▶ [Consigne] Pouvez-vous recopier le passage du texte sur la solarisation des parkings compris entre "(i) Les parkings" et "obligations de solarisation." inclus, en substituant "enterrés" à "souterrains" ?

▶ [Texte à lire]
Obligation de solarisation des parkings nouveaux et existants : le décret d’application est paru

Le décret d’application de l’article 40 de la loi APER[1] est enfin paru le 15 novembre 2024[2]. Ce décret permet de fixer les modalités d’application des obligations de solarisation sur au moins 50% de la surface des parcs de stationnements, nouveaux et existants au 1er juillet 2023, de plus de 1.500 m². Une première version du projet de décret avait été soumise à consultation publique durant l’été. Ce décret précise le calcul de la superficie des parkings assujettis aux obligations de solarisation, ainsi que les exonérations mobilisables, et permet de lever certains doutes sur l’application pratique de l’article 40 de la loi APER. Il permet également d’harmoniser, à la suite de premiers retours d’expérience, le régime des nouveaux parcs de stationnement de plus de 500 m², en application de l’article L. 111-19-1 du code de l’urbanisme et de ses textes d’application, afin de le rendre plus opérationnel[3]. Ce décret était particulièrement attendu puisque les obligations s’appliquent notamment aux plus grands parcs existants dès le 1er juillet 2026[4]. Néanmoins, sur certains sujets, son application nécessite encore la publication d’arrêtés à venir.

  1. Le calcul de la superficie des parkings

L’article 1er apporte des précisions bienvenues sur les modalités concrètes de calcul de la superficie d’un parking pour déterminer s’il est assujetti aux obligations de l’article 40 de la loi APER et identifier la surface à couvrir en photovoltaïque :

(i) Les parkings intégrés à un bâtiment[5] sont expressément exclus. Ainsi, les parkings notamment souterrains et en silos ne sont pas assujettis aux obligations de solarisation.

(ii)Comme pour les nouveaux parkings de plus de 500 m2 [6], sont pris en compte dans le calcul de la superficie, au sein du périmètre compris entre la ou les entrées et la ou les sorties du parc :

    • « les emplacements destinés au stationnement des véhicules et de leurs remorques, situés en dehors de la voie publique ». A titre d’information, il s’agit de tous les emplacements de stationnement quel que soit le type de véhicule. Si une place de stationnement a pour objet principal la recharge de véhicule électrique, l’emplacement n’entrera pas dans le calcul de la surface[7],
    • « les voies et les cheminements de circulation », y compris les pistes cyclables et celles pour la circulation des piétons,
    • « les aménagements et les zones de péage permettant l’accès à ces emplacements », par exemple les emplacements des horodateurs.

Au contraire, ne sont pas compris dans le calcul de la superficie :

    • les espaces verts,
    • les espaces de repos (tables de pique-nique, aires de jeux),
    • les zones de stockage (par exemple pour un centre commercial, le stockage des chariots, les espaces de tri de déchets ou de lavage de véhicules),
    • les espaces logistiques, de manutention, de chargement et de déchargement, de livraison, les voies destinées aux services d’urgence et toute voie publique qui traverserait le parking, les emplacements ayant pour fonction principale la recharge de véhicule.

▶ [Données extraites]

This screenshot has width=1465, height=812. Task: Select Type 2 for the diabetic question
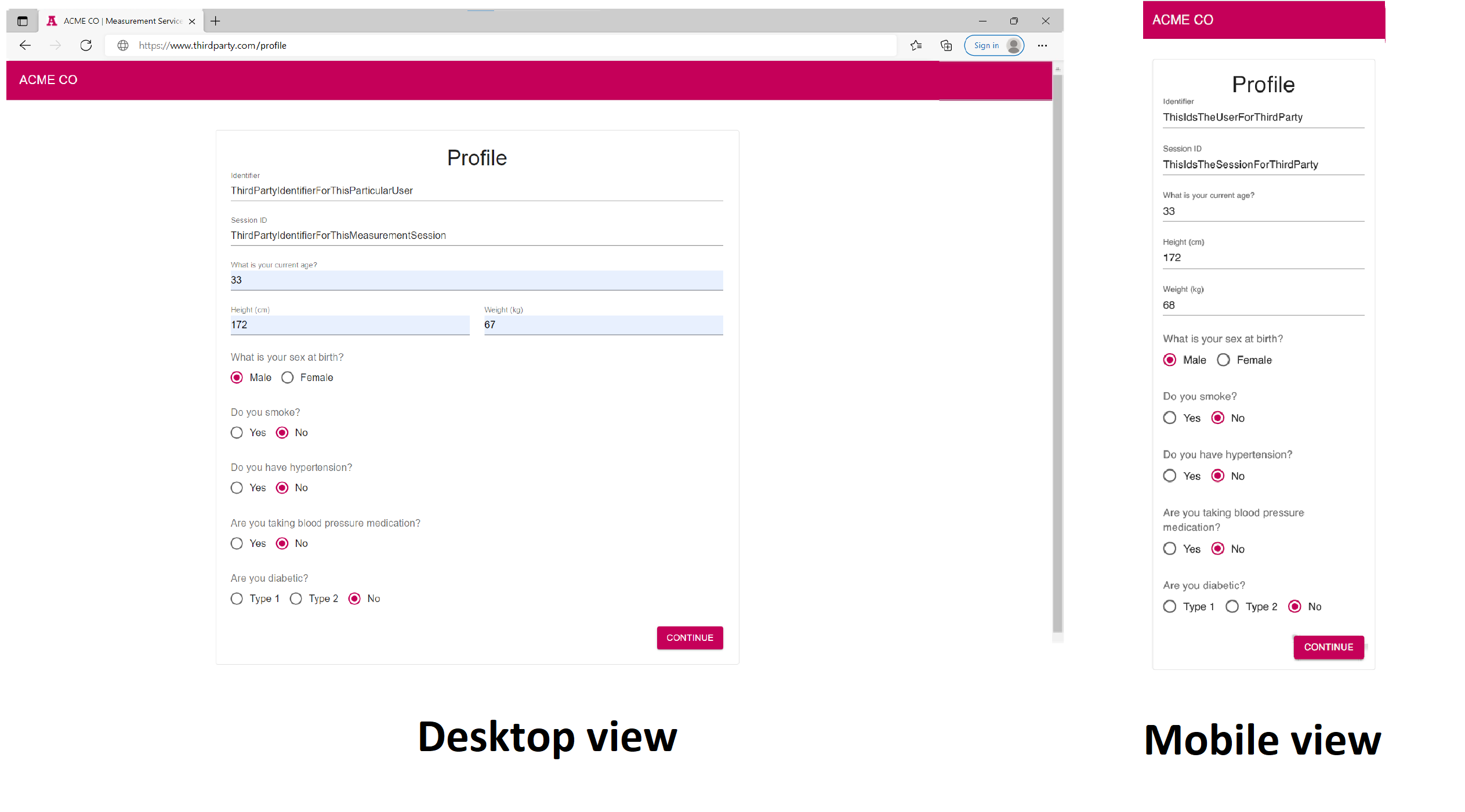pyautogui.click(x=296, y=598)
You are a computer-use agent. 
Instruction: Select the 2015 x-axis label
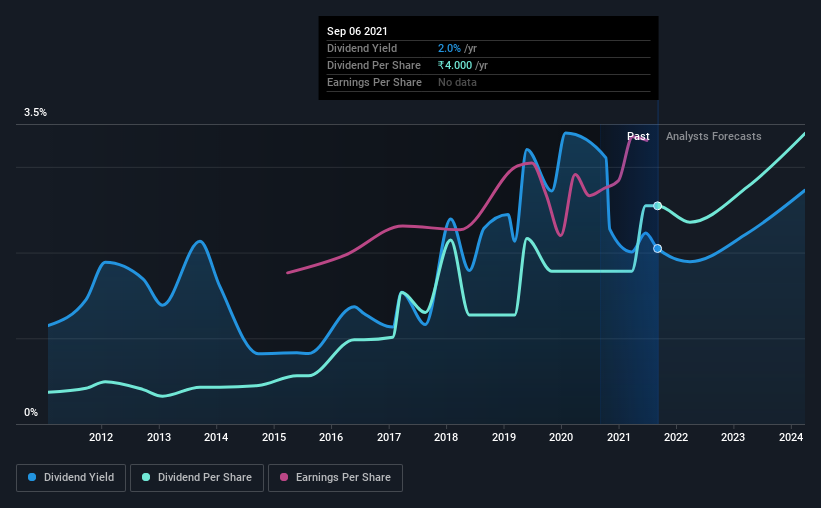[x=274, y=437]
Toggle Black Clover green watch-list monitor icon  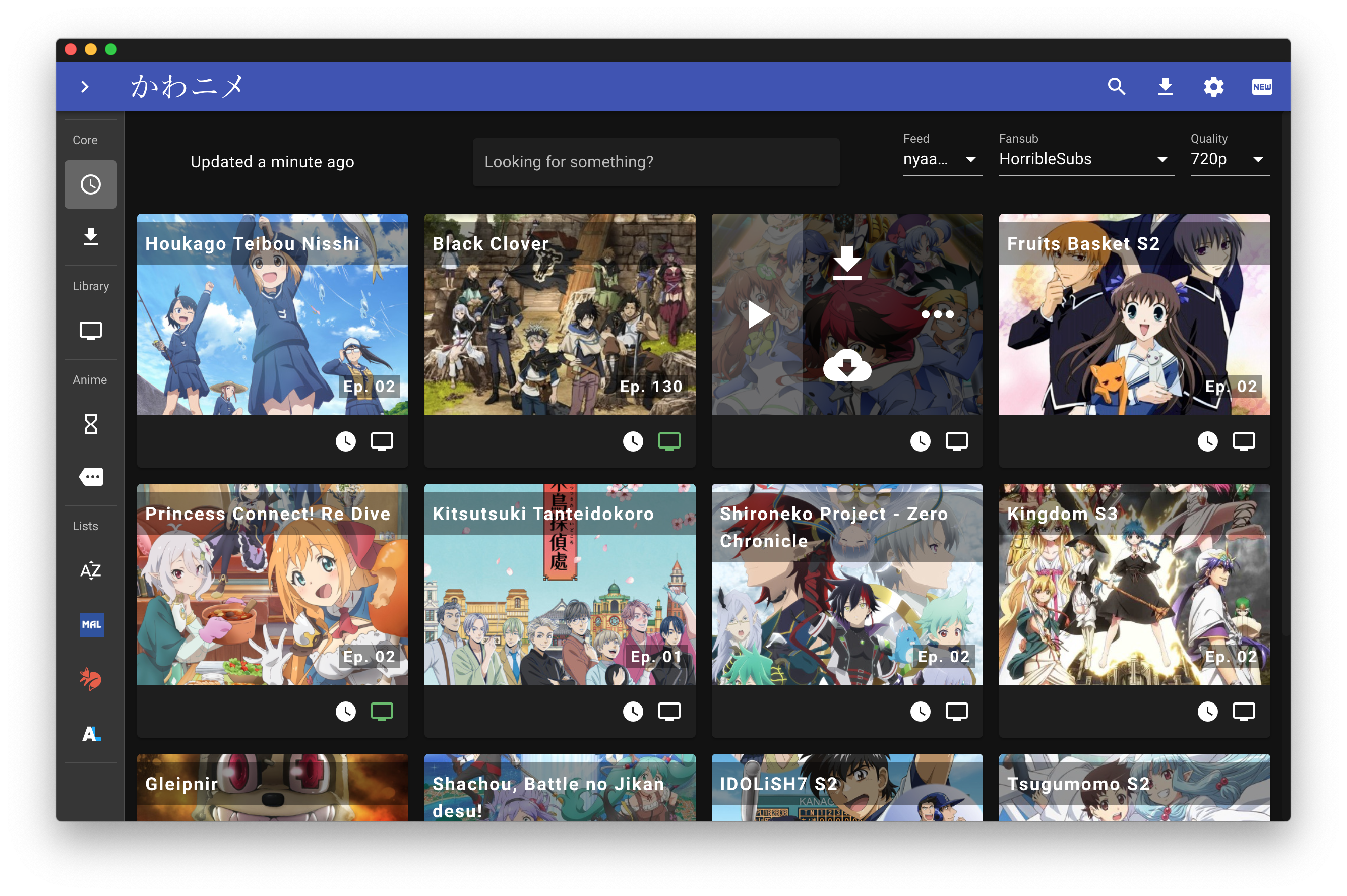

* * *

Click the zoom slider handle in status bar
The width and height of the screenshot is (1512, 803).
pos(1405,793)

▶ [Résultat attendu]
(i) Les parkings intégrés à un bâtiment[5] sont expressément exclus. Ainsi, les parkings notamment enterrés et en silos ne sont pas assujettis aux obligations de solarisation.